Dataset entries
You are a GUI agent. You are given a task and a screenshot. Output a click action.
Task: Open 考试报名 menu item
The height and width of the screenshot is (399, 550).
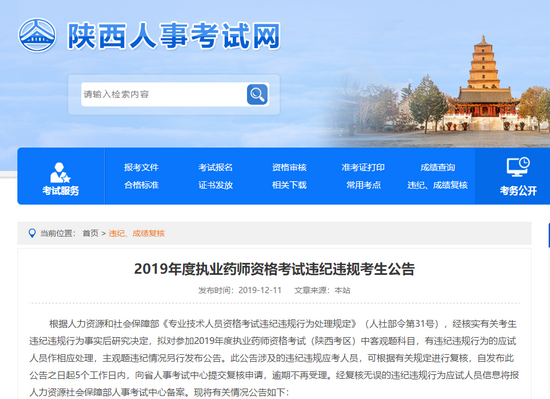(215, 167)
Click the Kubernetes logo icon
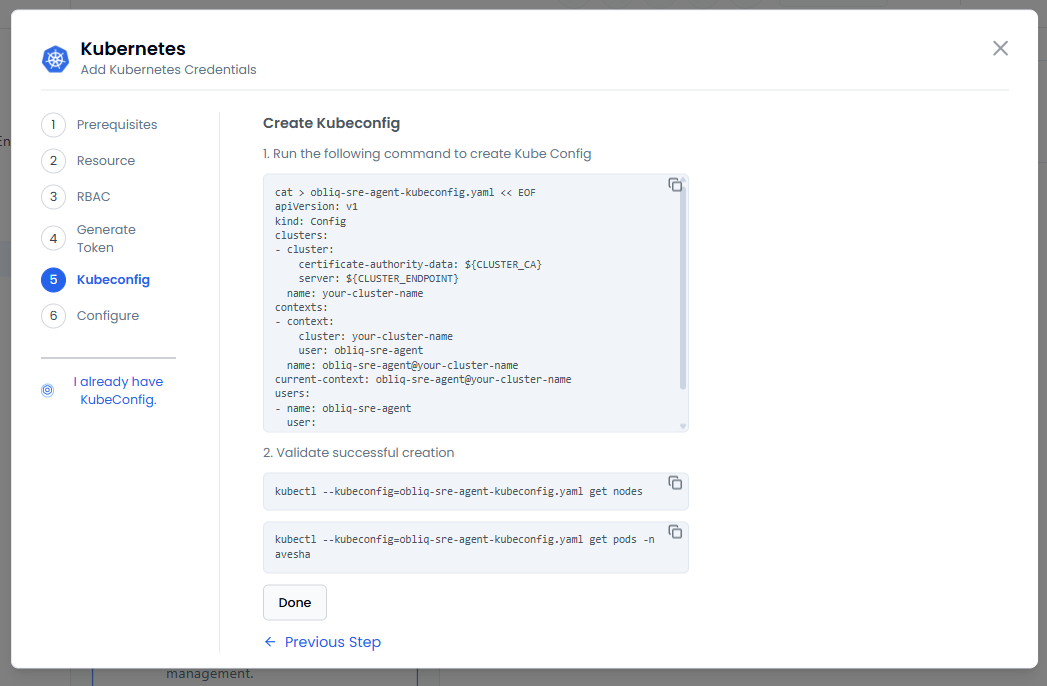This screenshot has height=686, width=1047. click(x=55, y=59)
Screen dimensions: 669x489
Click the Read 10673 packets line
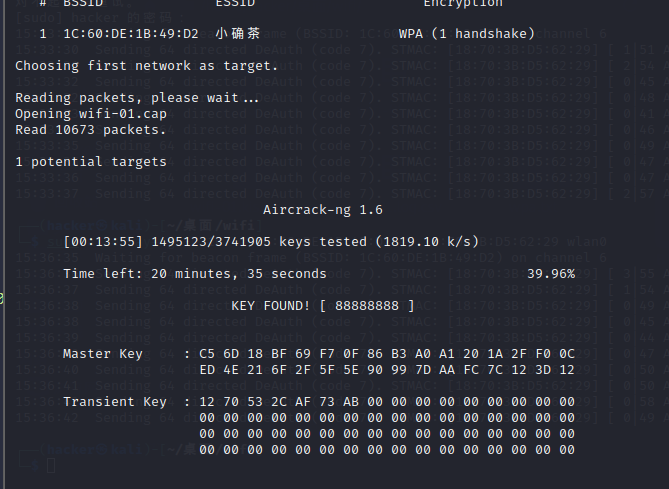pos(90,130)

## Assignment
What's needed here is an exact repeat of all the records above, pictures excluded.

## Answer to the exercise
You are a GUI agent. You are given a task and a screenshot. Output a click action.
Task: Open 考试报名 menu item
The height and width of the screenshot is (399, 550).
(215, 167)
Click the Kubernetes logo icon
This screenshot has height=686, width=1047. click(x=55, y=59)
Screen dimensions: 669x489
Click the Read 10673 packets line
pos(90,130)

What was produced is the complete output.